On April 3, 2008 at 10:28 am
Very neatly put. The writer clearly enjoys setting out his ideas in an orderly and lucid form and possesses a specific skill in conveying the message to readers. Keep up this excellent work!
On April 3, 2008 at 12:57 pm
Invention of writing is just that, invention, a new development. Revolution usually means a change in existing situation so this new phenomenon, ability to put ideas into writing, cannot be said to be a dawn of a revolution. IT is just an improvement in an old already existing skill.
On April 5, 2008 at 9:46 am
Very good historical analysis. But I disagree about the last sentence as the Internet is compulsory in my life.

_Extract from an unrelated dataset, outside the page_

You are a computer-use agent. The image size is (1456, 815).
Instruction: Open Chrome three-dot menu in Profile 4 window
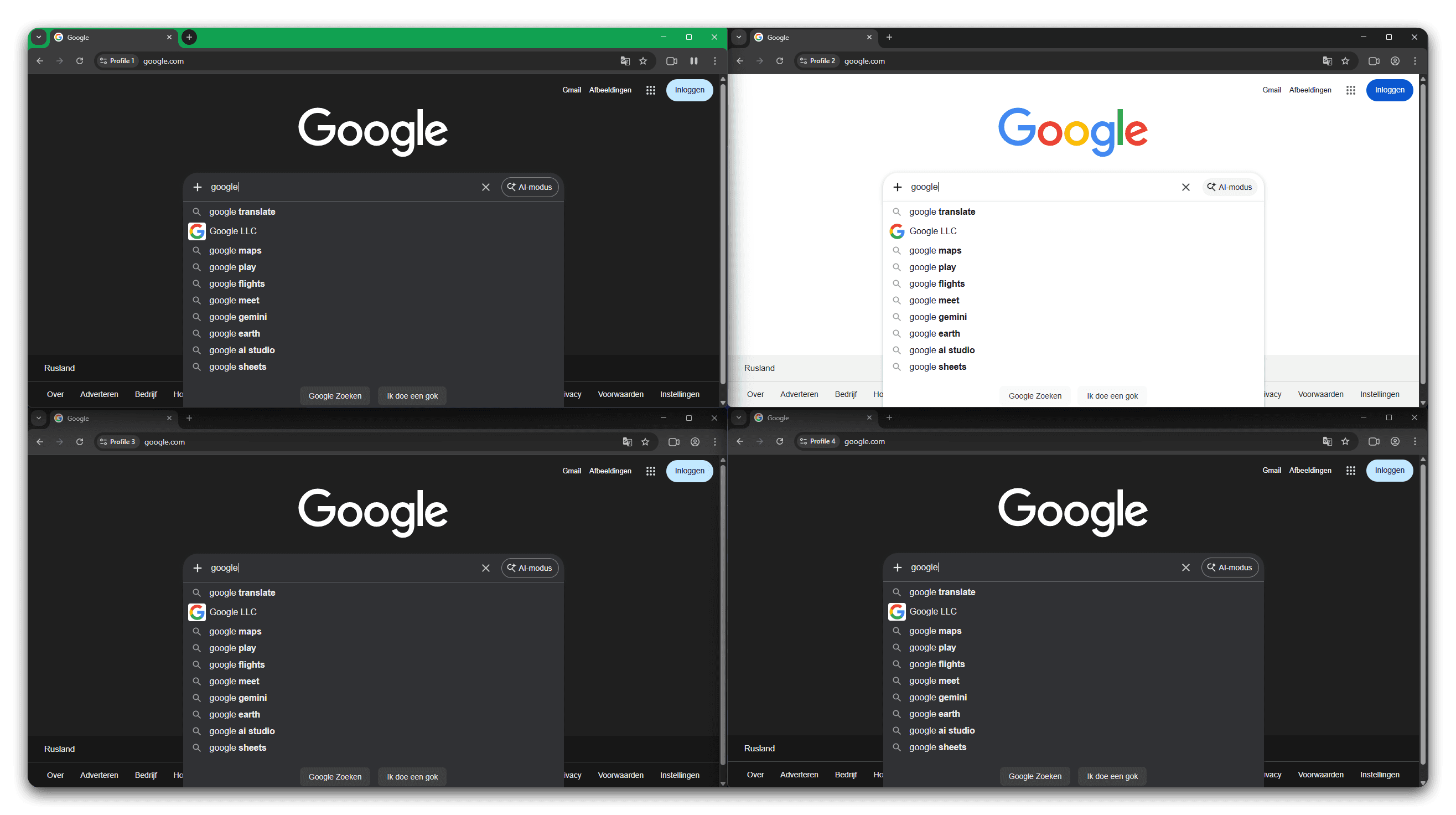tap(1414, 441)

On April 5, 2008 at 1:31 pm
Didn’t think of going so far, but now I see in perspective. Great article. The internet has started to control my life and I think it’s importance is growing.
On April 18, 2008 at 2:42 am
Thanks Mervi Takala for your comments. I’m sorry if you got the impression that I would have suggested that the Internet is not important. It’s very important for me to. I was just attempting to put it into perspective.

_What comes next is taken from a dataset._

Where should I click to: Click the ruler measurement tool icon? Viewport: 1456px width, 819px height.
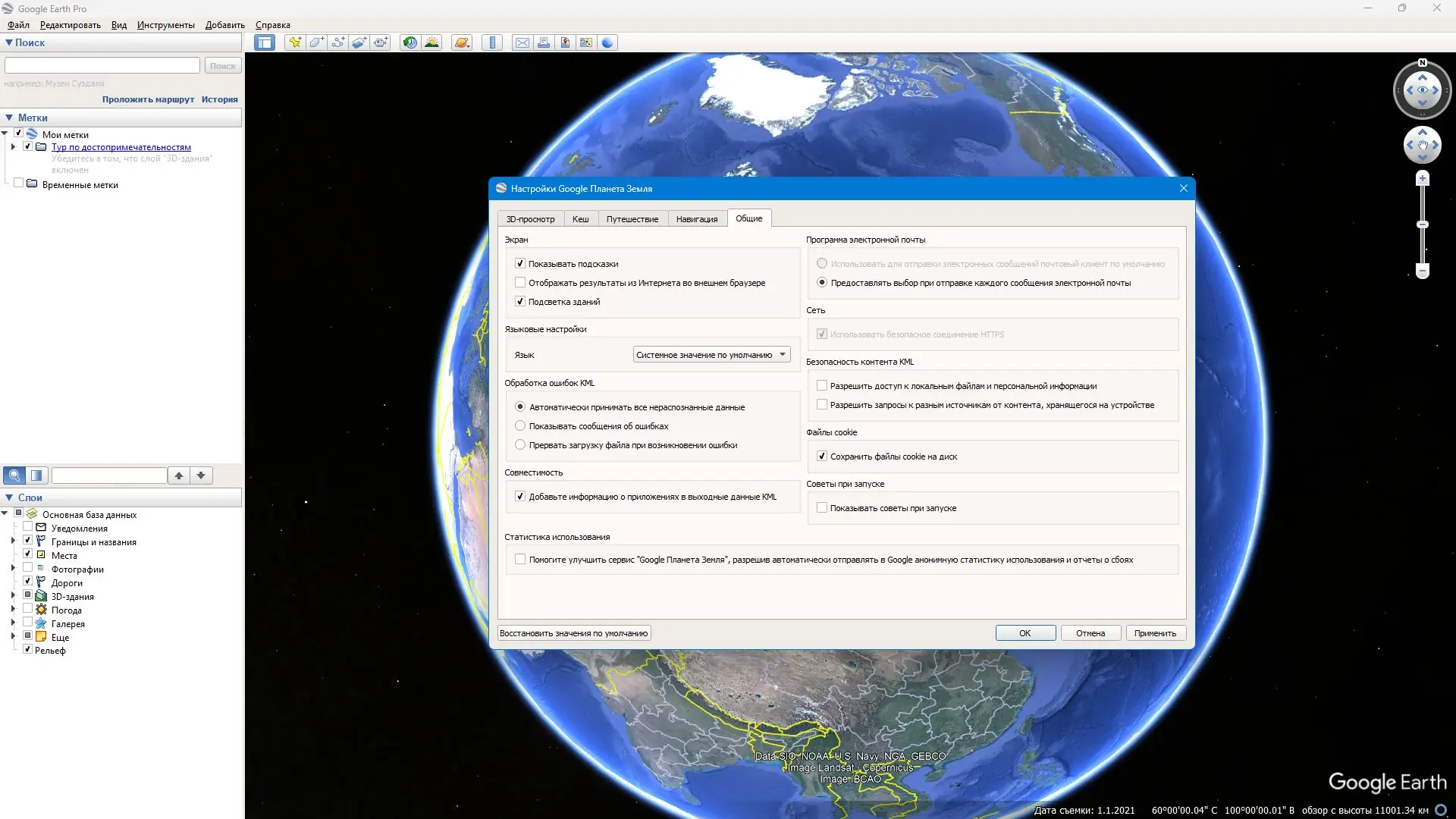(492, 42)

Thanks Seija Sinha, Sinikka Heiska and John Galto for your comments. All the best to you.
On April 27, 2008 at 6:59 pm
Writing, I think, will never get obsolete. Our way of doing it just changes through time as in using the keyboard when we want to express ourselves. Even new technologies allow writing on-screen, evidence of a return to the conventional. New, mind-reading gadgets (applied in games) could however change the way we communicate.
On June 28, 2008 at 3:09 am
Very good article. I hope that books and newspapers will not disappear.

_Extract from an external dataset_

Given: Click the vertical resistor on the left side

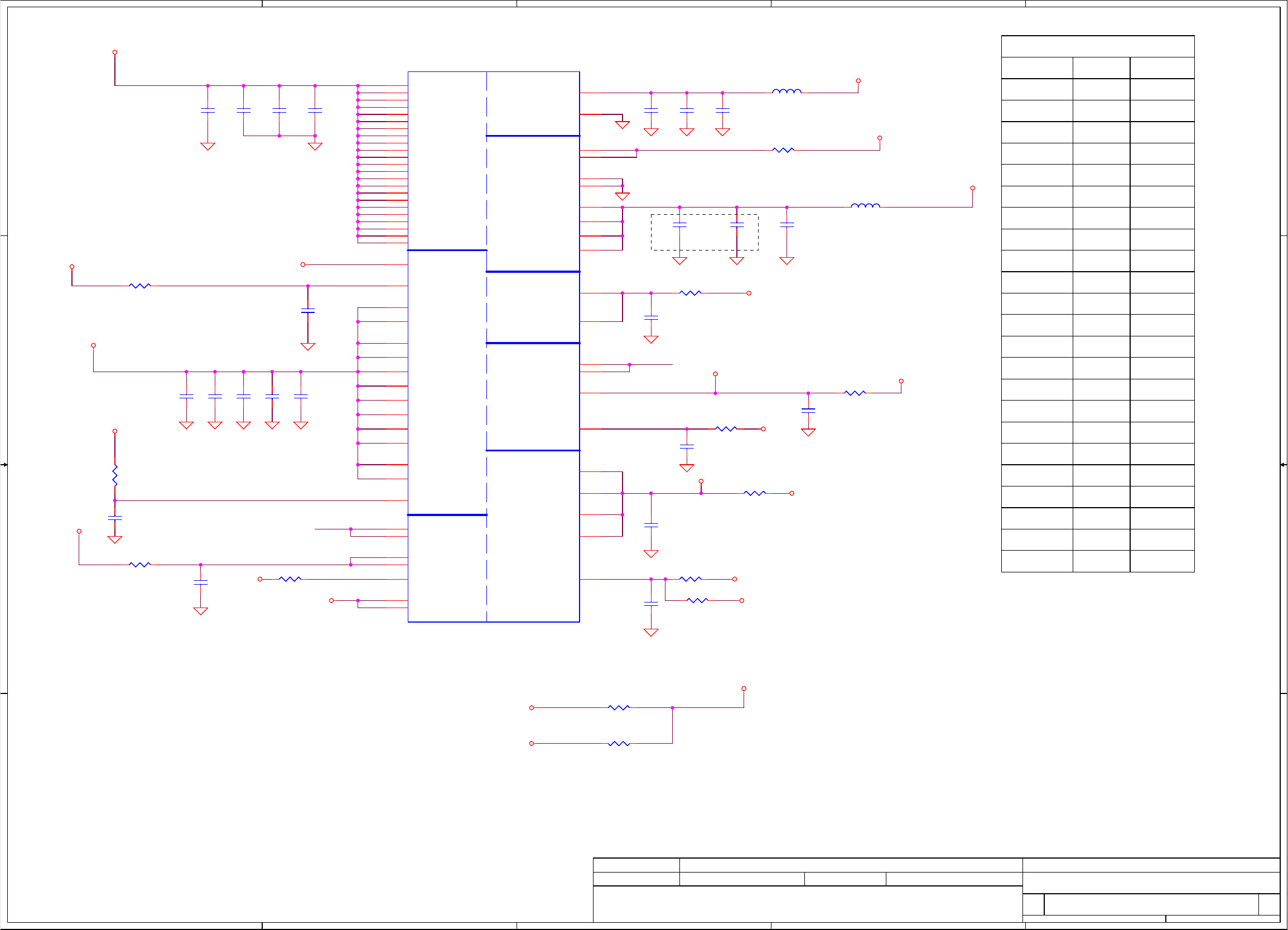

On March 16, 2009 at 6:47 am
Very well written article. I’ve always wondered if IT revolution is really that important. We actually spend more time taking care of these machines than they save us time – at least this is the feeling I have often.
On April 10, 2009 at 4:04 am
Even if IT spreads all over our lives, writing and face to face communication will still be important. Maybe we these even more than before in a world full of stress.
On April 23, 2009 at 8:58 am
Very good article. The IT phenomenon is much hyped. Sometimes it seems that life has become so much more complicated and even inefficient but at other times I see the great advances in communication.
On June 9, 2009 at 1:51 pm
Found this article through Google. Liked it very much.
On July 25, 2009 at 10:40 am
Very good article and nicely arranged. I agree that the importance of IT is overhyped.